Gehören Ausgaben eigentlich zu den Erbfallkosten, können diese aber auch gleichzeitig Schulden sein oder zum Beispiel eine Verbindlichkeit aus einer Auflage darstellen. Die Finanzverwaltung und das Gesetz haben zwar nicht ausdrücklich festgelegt, ob bzw. welche Regelung dann Vorrang hat. Aus den Hinweisen zu den Erbschaftsteuer-Richtlinien kann man jedoch folgern, dass ein Abzug als Schulden oder als Verbindlichkeit aus einer Auflage dem Abzug als Erbfallkosten vorgeht.

Zwei Beispiele, die diese Sichtweise stützen:

Beispiel 1:

Der Erblasser hat in seinem Testament bestimmt, das ein genau bezeichneter Geldbetrag des Erbes für die Dauerpflege seines Grabes zu verwenden ist.

Der für die Grabpflege bestimmte Geldbetrag ist bei den Erben als Nachlassverbindlichkeit abzugsfähig, allerdings nicht im Rahmen der Erbfallkosten, sondern aufgrund einer Auflage (§ 10 Abs. 5 Nr. 2 ErbStG; H E 10.7 „Behandlung von Grabpflegekosten“ ErbStH, Tz. 5).

Beispiel 2:

Der Erblasser beauftragt den Testamentsvollstrecker damit, die Grabpflege sicherzustellen.
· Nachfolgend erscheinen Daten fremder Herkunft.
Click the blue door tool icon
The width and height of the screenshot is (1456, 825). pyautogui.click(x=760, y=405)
Die dafür erforderlichen Mittel soll dieser aus dem Nachlass entnehmen.

Bei den Grabpflegekosten handelt es sich um Nachlassverbindlichkeiten. Jedoch stellen die Grabpflegekosten hier keine Erbfallkosten dar, sondern gehören zu den Schulden (§ 10 Abs. 5 Nr. 1 ErbStG; H E 10.7 „Behandlung von Grabpflegekosten“ ErbStH, Tz. 3).
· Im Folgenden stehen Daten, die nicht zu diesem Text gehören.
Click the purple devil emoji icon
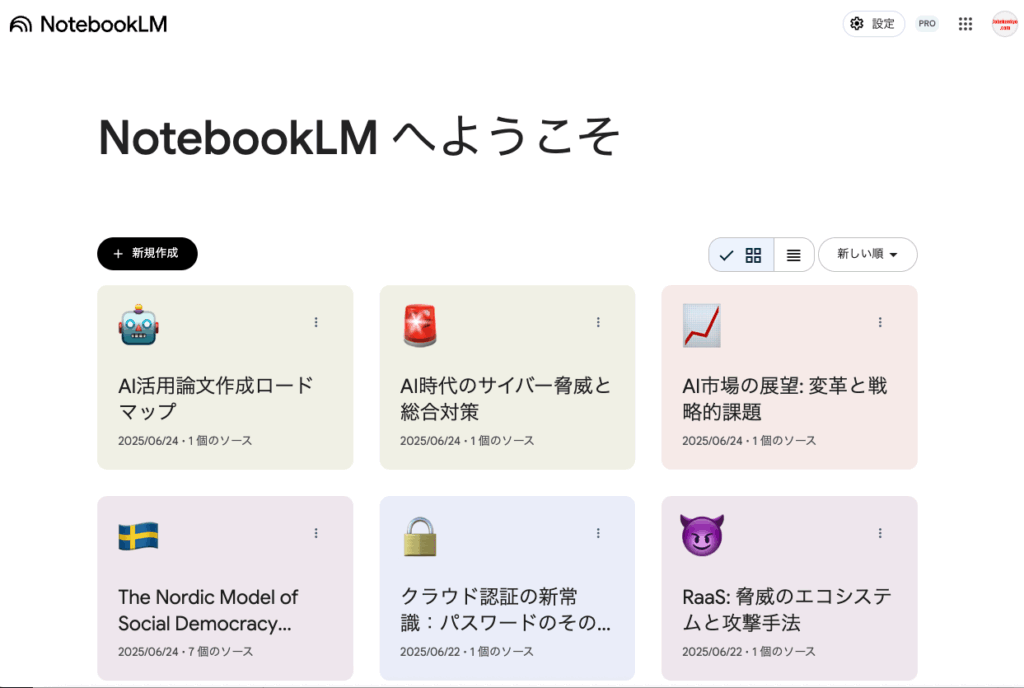The width and height of the screenshot is (1024, 688). (x=701, y=537)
Der Vorteil besteht in beiden Fällen darin, dass die Kosten für die Grabpflege zusätzlich zum Pauschbetrag für Erbfallkosten angesetzt werden dürfen.

Ein abschließender Tipp

Oft stehen die Kosten noch nicht endgültig fest, wenn das Finanzamt die Erbschaftssteuer festsetzen will. Auch kann es noch Klärungsbedarf darüber geben, ob und wenn ja in welcher Höhe es zum Beispiel weitere Schulden des Erblassers gibt. In diesen Fällen empfiehlt es sich, den Erbschaftssteuerfall möglichst lange offen zu halten – vor allem im Hinblick darauf, dass sich ein späterer bestandskräftiger Bescheid nicht so einfach ändern lässt.
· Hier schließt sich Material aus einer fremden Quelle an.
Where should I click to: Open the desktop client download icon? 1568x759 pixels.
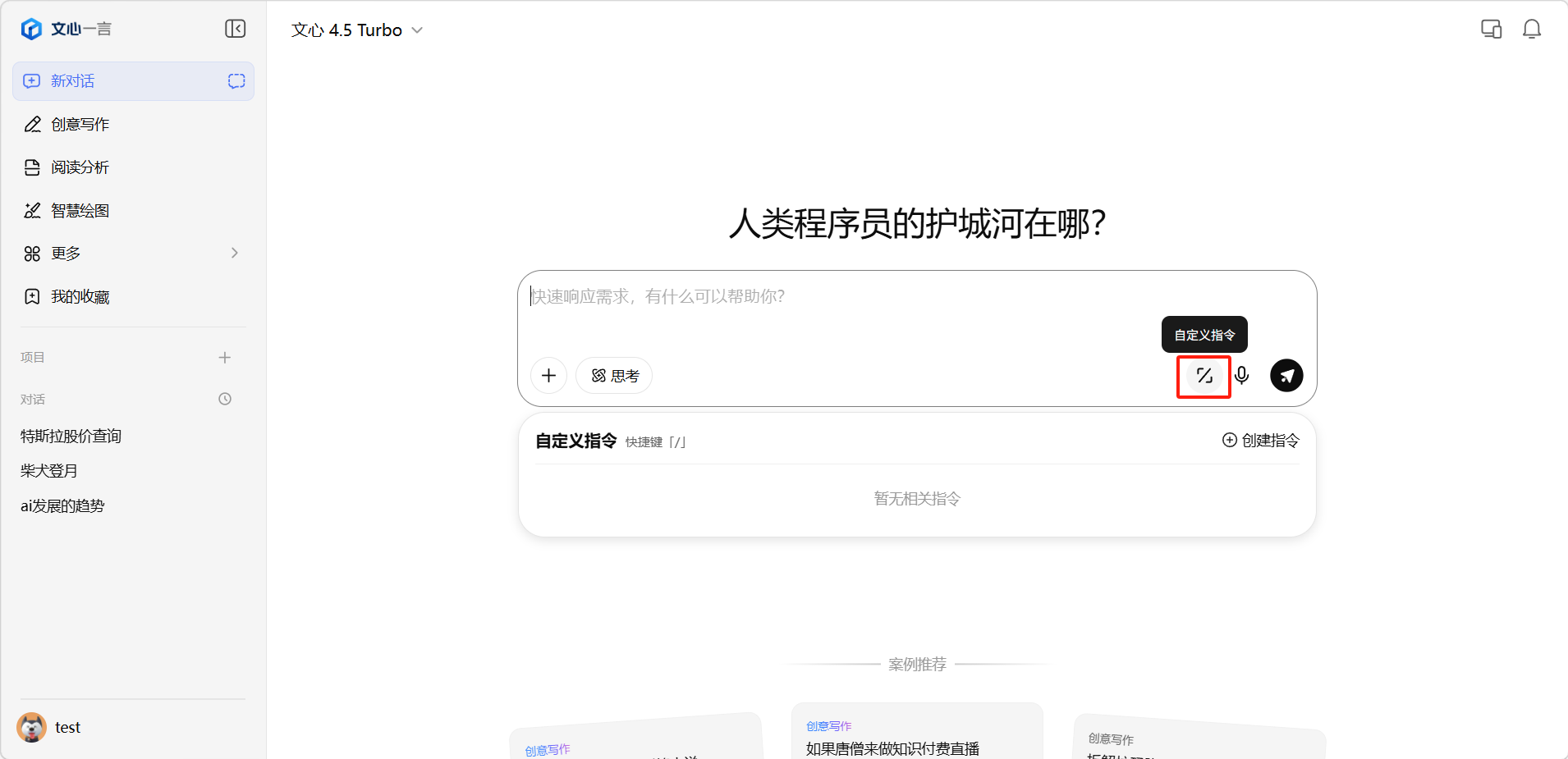(1491, 30)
Das Offenhalten erreicht man durch einen Antrag auf Vorläufigkeit (dann bleibt nur ein bestimmter Punkt offen) oder durch einen Antrag auf Vorbehalt der Nachprüfung (dann bleibt der komplette Fall offen).

Vorteil des Vorbehalts der Nachprüfung: Er ermöglicht eine umfassende Änderung zugunsten des Erwerbers. Nachteil: Das Finanzamt darf jedoch auch jederzeit den Bescheid zuungunsten des Erwerbers ändern.